■ **Exercise prompt**
Find the line in the entries below that contains "Image resolution: width=1764, height=2076.". Repeat it exactly, and every line after it through the line that contains "Welche Größe passt mir? (41, 258)".

Saved data entries

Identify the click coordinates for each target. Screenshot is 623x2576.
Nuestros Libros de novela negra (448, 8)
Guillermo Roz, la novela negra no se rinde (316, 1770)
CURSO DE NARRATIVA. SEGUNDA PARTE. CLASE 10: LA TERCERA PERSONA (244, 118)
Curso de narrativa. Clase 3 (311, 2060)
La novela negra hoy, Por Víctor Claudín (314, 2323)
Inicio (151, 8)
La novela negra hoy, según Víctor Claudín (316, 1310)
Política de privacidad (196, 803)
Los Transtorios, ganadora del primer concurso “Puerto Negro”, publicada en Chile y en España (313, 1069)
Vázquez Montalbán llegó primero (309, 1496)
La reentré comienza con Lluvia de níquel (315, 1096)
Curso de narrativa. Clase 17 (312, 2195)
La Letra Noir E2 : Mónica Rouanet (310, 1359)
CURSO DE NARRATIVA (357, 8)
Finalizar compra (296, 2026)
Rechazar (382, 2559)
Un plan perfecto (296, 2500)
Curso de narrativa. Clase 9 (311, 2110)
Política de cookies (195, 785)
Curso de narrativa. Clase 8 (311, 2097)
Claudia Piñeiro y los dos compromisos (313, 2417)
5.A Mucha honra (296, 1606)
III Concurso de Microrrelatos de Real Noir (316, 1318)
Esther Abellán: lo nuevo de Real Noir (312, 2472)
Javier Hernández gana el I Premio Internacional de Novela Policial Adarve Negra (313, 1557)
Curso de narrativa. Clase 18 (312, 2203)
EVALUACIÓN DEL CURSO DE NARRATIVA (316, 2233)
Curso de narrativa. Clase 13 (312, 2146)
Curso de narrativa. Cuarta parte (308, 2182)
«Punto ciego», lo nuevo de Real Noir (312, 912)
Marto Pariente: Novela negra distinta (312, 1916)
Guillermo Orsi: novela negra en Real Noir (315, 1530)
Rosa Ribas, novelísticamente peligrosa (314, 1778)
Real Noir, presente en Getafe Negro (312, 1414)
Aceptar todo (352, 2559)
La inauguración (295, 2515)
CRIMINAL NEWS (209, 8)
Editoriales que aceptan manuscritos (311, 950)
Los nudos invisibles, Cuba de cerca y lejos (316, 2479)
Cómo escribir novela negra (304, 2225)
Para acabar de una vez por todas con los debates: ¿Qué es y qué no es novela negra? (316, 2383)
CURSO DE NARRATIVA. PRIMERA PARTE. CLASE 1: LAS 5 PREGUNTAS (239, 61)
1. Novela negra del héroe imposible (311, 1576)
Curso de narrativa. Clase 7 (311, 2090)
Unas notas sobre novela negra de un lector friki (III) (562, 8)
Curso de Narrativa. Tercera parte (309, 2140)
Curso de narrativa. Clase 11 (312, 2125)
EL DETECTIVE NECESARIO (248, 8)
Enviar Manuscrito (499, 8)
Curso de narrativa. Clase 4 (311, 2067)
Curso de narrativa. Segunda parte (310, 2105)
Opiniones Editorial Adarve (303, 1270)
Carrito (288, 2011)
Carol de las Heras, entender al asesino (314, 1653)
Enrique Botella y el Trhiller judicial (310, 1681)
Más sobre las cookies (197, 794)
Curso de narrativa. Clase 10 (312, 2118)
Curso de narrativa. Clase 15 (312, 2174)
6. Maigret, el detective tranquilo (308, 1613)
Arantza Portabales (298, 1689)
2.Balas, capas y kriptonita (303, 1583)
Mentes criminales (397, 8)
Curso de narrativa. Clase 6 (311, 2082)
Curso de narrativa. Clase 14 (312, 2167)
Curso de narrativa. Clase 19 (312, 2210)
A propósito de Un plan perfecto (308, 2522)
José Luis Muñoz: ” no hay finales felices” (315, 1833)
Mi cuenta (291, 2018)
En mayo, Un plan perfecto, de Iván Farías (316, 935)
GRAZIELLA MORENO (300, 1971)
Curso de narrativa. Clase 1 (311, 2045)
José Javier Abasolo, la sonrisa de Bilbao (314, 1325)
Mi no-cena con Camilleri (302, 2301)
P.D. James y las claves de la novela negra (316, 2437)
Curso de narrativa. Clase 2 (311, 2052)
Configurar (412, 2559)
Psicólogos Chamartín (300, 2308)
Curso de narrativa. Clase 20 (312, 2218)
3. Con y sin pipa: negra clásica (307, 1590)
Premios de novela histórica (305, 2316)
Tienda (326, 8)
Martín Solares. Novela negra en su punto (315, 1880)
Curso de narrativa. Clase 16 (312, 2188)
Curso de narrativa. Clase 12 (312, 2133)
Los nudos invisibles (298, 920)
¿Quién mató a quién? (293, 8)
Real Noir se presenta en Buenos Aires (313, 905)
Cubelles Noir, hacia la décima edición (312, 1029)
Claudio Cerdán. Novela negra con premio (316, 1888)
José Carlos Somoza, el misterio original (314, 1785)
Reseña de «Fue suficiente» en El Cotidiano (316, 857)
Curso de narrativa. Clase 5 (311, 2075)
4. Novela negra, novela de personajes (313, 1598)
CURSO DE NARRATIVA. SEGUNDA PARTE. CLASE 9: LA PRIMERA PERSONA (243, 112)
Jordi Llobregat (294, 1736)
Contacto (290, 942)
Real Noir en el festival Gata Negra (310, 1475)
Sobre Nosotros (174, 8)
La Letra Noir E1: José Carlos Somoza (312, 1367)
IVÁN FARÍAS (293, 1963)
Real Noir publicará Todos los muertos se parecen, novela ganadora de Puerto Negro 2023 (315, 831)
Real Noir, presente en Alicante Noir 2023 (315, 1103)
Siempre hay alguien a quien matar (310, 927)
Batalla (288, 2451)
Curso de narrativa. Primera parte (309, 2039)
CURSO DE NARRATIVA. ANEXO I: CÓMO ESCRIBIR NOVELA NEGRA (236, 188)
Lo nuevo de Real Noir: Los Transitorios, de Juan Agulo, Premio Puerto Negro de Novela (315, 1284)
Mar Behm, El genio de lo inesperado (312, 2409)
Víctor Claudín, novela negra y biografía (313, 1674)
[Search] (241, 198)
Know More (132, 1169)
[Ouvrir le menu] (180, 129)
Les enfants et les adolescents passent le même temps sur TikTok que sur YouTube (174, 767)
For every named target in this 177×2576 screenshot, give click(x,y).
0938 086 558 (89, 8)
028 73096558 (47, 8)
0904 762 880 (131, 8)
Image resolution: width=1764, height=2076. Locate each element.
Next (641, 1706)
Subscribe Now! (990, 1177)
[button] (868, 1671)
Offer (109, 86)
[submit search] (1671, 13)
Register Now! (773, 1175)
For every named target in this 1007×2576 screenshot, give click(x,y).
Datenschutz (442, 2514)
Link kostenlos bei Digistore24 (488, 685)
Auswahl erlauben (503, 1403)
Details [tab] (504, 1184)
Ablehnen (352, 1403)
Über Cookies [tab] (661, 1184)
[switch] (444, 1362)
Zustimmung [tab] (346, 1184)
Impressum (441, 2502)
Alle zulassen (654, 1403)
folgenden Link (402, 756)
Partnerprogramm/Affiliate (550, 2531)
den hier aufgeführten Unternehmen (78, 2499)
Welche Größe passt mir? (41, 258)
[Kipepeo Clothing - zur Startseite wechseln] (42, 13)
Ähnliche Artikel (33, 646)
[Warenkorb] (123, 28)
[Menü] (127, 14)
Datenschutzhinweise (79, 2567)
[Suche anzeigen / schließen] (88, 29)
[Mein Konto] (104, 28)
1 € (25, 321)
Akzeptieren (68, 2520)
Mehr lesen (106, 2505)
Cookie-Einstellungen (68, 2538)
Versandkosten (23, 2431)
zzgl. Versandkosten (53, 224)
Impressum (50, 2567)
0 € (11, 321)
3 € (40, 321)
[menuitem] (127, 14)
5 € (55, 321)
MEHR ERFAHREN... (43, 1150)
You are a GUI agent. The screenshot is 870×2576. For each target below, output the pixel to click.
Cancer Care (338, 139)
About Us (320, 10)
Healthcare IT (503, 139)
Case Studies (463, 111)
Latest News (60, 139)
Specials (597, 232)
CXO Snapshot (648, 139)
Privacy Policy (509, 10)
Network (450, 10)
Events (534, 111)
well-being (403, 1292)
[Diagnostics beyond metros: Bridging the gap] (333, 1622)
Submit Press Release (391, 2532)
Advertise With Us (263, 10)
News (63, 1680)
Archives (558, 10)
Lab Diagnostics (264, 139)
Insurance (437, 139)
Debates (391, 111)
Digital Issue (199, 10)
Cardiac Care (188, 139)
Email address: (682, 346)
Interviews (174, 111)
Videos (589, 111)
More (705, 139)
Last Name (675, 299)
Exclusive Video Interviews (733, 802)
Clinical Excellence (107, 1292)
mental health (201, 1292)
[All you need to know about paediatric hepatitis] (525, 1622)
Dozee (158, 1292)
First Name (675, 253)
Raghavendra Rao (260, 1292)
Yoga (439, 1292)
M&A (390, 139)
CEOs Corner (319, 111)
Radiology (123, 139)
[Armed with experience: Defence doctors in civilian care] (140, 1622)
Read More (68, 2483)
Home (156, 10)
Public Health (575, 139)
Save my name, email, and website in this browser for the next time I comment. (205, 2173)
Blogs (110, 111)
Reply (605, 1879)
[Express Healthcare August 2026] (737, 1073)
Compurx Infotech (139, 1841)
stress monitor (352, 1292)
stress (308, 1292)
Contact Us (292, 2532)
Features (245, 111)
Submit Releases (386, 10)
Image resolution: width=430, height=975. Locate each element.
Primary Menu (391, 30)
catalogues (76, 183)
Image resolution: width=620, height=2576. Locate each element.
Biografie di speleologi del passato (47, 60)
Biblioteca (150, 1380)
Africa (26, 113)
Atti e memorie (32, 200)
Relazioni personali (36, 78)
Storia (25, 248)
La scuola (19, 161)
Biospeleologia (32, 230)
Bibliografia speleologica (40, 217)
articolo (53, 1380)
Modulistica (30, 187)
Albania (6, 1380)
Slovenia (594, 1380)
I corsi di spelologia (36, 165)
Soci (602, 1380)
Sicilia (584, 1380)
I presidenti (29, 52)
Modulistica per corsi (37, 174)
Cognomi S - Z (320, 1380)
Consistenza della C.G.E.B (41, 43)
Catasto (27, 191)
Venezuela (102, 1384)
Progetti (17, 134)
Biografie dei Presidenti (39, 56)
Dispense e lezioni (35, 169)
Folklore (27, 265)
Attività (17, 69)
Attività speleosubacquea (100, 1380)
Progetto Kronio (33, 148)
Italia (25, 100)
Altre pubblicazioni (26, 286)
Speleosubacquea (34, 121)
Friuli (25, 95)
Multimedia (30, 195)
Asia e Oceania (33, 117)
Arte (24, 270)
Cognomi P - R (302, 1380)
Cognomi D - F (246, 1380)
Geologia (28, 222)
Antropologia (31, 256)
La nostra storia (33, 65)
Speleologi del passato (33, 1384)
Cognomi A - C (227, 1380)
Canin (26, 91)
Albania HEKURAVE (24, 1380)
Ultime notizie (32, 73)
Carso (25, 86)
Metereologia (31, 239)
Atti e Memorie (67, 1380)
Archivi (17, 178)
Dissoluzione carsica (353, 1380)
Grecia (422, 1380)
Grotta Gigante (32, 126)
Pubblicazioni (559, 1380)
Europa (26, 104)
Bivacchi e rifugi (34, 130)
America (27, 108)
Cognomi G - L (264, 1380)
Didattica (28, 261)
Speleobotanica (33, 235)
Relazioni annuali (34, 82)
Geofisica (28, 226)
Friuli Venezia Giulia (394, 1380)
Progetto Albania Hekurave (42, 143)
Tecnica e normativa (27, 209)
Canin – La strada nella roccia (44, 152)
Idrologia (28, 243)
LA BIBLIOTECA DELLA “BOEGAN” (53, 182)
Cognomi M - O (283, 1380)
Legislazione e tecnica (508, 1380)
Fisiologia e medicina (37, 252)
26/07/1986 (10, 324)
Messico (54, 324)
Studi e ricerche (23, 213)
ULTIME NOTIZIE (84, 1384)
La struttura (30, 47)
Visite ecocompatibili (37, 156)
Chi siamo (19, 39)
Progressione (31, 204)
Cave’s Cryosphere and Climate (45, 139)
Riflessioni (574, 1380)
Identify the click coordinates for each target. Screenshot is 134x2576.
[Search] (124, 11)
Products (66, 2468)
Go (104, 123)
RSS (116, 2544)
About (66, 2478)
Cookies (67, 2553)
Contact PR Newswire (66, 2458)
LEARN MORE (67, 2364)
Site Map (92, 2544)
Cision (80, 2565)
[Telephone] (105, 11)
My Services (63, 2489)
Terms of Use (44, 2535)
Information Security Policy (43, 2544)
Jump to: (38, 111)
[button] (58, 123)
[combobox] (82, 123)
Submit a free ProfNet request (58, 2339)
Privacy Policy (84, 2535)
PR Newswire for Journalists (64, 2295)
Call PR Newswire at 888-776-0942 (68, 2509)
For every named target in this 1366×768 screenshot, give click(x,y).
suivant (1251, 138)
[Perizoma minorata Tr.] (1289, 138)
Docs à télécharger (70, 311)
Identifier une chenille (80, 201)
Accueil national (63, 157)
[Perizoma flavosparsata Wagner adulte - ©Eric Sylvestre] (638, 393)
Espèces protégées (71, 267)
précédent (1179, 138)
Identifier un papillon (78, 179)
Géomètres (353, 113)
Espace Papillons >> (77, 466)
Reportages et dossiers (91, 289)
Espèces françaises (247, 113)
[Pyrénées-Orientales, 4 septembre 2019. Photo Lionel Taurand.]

■ **Final answer**
Image resolution: width=1764, height=2076. Locate each element.
Next (641, 1706)
Subscribe Now! (990, 1177)
[button] (868, 1671)
Offer (109, 86)
[submit search] (1671, 13)
Register Now! (773, 1175)
For every named target in this 1007×2576 screenshot, give click(x,y).
Datenschutz (442, 2514)
Link kostenlos bei Digistore24 (488, 685)
Auswahl erlauben (503, 1403)
Details [tab] (504, 1184)
Ablehnen (352, 1403)
Über Cookies [tab] (661, 1184)
[switch] (444, 1362)
Zustimmung [tab] (346, 1184)
Impressum (441, 2502)
Alle zulassen (654, 1403)
folgenden Link (402, 756)
Partnerprogramm/Affiliate (550, 2531)
den hier aufgeführten Unternehmen (78, 2499)
Welche Größe passt mir? (41, 258)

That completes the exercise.